- **Task statement**: The data below is to be copied exactly, line by line.

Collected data
--------
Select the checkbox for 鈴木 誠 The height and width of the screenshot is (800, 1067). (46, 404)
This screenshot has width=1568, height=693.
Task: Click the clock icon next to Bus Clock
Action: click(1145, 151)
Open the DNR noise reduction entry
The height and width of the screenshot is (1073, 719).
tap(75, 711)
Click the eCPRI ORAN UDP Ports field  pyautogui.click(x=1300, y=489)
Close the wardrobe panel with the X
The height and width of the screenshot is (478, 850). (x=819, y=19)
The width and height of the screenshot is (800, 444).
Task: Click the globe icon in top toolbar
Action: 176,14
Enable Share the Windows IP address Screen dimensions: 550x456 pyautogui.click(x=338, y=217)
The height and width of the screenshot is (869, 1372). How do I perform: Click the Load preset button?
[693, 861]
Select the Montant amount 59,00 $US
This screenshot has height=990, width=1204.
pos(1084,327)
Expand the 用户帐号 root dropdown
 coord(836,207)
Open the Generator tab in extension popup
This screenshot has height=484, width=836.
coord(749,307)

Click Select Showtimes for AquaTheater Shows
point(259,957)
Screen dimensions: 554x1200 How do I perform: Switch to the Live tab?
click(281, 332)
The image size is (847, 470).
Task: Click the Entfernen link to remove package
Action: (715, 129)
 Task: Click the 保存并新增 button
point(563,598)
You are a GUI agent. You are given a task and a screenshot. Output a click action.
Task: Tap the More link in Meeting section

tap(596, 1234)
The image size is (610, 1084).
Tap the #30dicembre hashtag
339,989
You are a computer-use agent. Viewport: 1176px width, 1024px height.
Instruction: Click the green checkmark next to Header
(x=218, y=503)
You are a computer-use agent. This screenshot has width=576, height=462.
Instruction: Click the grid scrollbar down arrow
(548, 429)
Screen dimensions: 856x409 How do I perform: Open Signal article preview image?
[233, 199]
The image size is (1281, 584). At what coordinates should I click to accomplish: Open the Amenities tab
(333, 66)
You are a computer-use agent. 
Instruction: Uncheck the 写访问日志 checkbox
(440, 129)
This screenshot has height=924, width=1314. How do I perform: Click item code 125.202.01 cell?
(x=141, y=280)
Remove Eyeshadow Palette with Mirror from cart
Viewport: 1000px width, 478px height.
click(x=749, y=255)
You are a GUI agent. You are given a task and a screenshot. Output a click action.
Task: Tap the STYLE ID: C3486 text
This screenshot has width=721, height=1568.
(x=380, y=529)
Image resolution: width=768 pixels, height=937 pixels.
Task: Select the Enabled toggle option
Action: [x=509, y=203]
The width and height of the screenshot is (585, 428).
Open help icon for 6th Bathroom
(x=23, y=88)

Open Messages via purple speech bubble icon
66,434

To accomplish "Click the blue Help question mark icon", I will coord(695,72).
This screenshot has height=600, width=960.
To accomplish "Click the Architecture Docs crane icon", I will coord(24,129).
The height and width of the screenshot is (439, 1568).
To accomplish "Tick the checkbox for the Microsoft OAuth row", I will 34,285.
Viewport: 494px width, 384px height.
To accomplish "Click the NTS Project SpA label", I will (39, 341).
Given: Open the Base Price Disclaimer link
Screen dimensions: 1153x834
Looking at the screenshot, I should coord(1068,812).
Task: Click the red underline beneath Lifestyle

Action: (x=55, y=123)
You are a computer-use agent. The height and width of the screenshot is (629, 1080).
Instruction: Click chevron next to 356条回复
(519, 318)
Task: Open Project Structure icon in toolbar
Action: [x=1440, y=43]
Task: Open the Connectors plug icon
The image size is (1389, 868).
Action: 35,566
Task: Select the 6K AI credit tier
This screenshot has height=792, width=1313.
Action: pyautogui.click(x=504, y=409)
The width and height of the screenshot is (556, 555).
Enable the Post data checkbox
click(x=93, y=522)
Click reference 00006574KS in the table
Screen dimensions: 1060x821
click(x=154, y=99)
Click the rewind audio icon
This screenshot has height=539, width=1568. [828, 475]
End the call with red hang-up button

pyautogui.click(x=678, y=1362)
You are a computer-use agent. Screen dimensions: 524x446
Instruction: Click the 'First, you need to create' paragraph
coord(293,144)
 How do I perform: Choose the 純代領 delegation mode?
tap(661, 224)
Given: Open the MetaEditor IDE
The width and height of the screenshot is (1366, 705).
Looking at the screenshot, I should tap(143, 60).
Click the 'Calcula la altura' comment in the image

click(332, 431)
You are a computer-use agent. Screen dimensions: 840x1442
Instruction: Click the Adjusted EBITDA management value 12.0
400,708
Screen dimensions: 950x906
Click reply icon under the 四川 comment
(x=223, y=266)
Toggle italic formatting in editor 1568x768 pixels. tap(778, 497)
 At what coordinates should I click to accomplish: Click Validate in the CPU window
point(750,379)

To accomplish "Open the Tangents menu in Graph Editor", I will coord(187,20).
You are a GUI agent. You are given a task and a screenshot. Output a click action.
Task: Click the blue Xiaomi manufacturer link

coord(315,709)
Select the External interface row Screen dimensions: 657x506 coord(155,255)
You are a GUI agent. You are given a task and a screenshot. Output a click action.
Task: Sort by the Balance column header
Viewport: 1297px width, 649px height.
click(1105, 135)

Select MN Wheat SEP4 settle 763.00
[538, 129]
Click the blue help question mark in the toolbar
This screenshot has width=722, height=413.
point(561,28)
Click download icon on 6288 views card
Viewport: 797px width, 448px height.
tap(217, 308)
--------
- **Written response**:
Select the checkbox for 鈴木 誠 The height and width of the screenshot is (800, 1067). (46, 404)
This screenshot has width=1568, height=693.
Task: Click the clock icon next to Bus Clock
Action: click(1145, 151)
Open the DNR noise reduction entry
The height and width of the screenshot is (1073, 719).
tap(75, 711)
Click the eCPRI ORAN UDP Ports field  pyautogui.click(x=1300, y=489)
Close the wardrobe panel with the X
The height and width of the screenshot is (478, 850). (x=819, y=19)
The width and height of the screenshot is (800, 444).
Task: Click the globe icon in top toolbar
Action: 176,14
Enable Share the Windows IP address Screen dimensions: 550x456 pyautogui.click(x=338, y=217)
The height and width of the screenshot is (869, 1372). How do I perform: Click the Load preset button?
[693, 861]
Select the Montant amount 59,00 $US
This screenshot has height=990, width=1204.
pos(1084,327)
Expand the 用户帐号 root dropdown
 coord(836,207)
Open the Generator tab in extension popup
This screenshot has height=484, width=836.
coord(749,307)

Click Select Showtimes for AquaTheater Shows
point(259,957)
Screen dimensions: 554x1200 How do I perform: Switch to the Live tab?
click(281, 332)
The image size is (847, 470).
Task: Click the Entfernen link to remove package
Action: (715, 129)
 Task: Click the 保存并新增 button
point(563,598)
You are a GUI agent. You are given a task and a screenshot. Output a click action.
Task: Tap the More link in Meeting section

tap(596, 1234)
The image size is (610, 1084).
Tap the #30dicembre hashtag
339,989
You are a computer-use agent. Viewport: 1176px width, 1024px height.
Instruction: Click the green checkmark next to Header
(x=218, y=503)
You are a computer-use agent. This screenshot has width=576, height=462.
Instruction: Click the grid scrollbar down arrow
(548, 429)
Screen dimensions: 856x409 How do I perform: Open Signal article preview image?
[233, 199]
The image size is (1281, 584). At what coordinates should I click to accomplish: Open the Amenities tab
(333, 66)
You are a computer-use agent. 
Instruction: Uncheck the 写访问日志 checkbox
(440, 129)
This screenshot has height=924, width=1314. How do I perform: Click item code 125.202.01 cell?
(x=141, y=280)
Remove Eyeshadow Palette with Mirror from cart
Viewport: 1000px width, 478px height.
click(x=749, y=255)
You are a GUI agent. You are given a task and a screenshot. Output a click action.
Task: Tap the STYLE ID: C3486 text
This screenshot has width=721, height=1568.
(x=380, y=529)
Image resolution: width=768 pixels, height=937 pixels.
Task: Select the Enabled toggle option
Action: [x=509, y=203]
The width and height of the screenshot is (585, 428).
Open help icon for 6th Bathroom
(x=23, y=88)

Open Messages via purple speech bubble icon
66,434

To accomplish "Click the blue Help question mark icon", I will coord(695,72).
This screenshot has height=600, width=960.
To accomplish "Click the Architecture Docs crane icon", I will coord(24,129).
The height and width of the screenshot is (439, 1568).
To accomplish "Tick the checkbox for the Microsoft OAuth row", I will 34,285.
Viewport: 494px width, 384px height.
To accomplish "Click the NTS Project SpA label", I will (39, 341).
Given: Open the Base Price Disclaimer link
Screen dimensions: 1153x834
Looking at the screenshot, I should coord(1068,812).
Task: Click the red underline beneath Lifestyle

Action: (x=55, y=123)
You are a computer-use agent. The height and width of the screenshot is (629, 1080).
Instruction: Click chevron next to 356条回复
(519, 318)
Task: Open Project Structure icon in toolbar
Action: [x=1440, y=43]
Task: Open the Connectors plug icon
The image size is (1389, 868).
Action: 35,566
Task: Select the 6K AI credit tier
This screenshot has height=792, width=1313.
Action: pyautogui.click(x=504, y=409)
The width and height of the screenshot is (556, 555).
Enable the Post data checkbox
click(x=93, y=522)
Click reference 00006574KS in the table
Screen dimensions: 1060x821
click(x=154, y=99)
Click the rewind audio icon
This screenshot has height=539, width=1568. [828, 475]
End the call with red hang-up button

pyautogui.click(x=678, y=1362)
You are a computer-use agent. Screen dimensions: 524x446
Instruction: Click the 'First, you need to create' paragraph
coord(293,144)
 How do I perform: Choose the 純代領 delegation mode?
tap(661, 224)
Given: Open the MetaEditor IDE
The width and height of the screenshot is (1366, 705).
Looking at the screenshot, I should tap(143, 60).
Click the 'Calcula la altura' comment in the image

click(332, 431)
You are a computer-use agent. Screen dimensions: 840x1442
Instruction: Click the Adjusted EBITDA management value 12.0
400,708
Screen dimensions: 950x906
Click reply icon under the 四川 comment
(x=223, y=266)
Toggle italic formatting in editor 1568x768 pixels. tap(778, 497)
 At what coordinates should I click to accomplish: Click Validate in the CPU window
point(750,379)

To accomplish "Open the Tangents menu in Graph Editor", I will coord(187,20).
You are a GUI agent. You are given a task and a screenshot. Output a click action.
Task: Click the blue Xiaomi manufacturer link

coord(315,709)
Select the External interface row Screen dimensions: 657x506 coord(155,255)
You are a GUI agent. You are given a task and a screenshot. Output a click action.
Task: Sort by the Balance column header
Viewport: 1297px width, 649px height.
click(1105, 135)

Select MN Wheat SEP4 settle 763.00
[538, 129]
Click the blue help question mark in the toolbar
This screenshot has width=722, height=413.
point(561,28)
Click download icon on 6288 views card
Viewport: 797px width, 448px height.
tap(217, 308)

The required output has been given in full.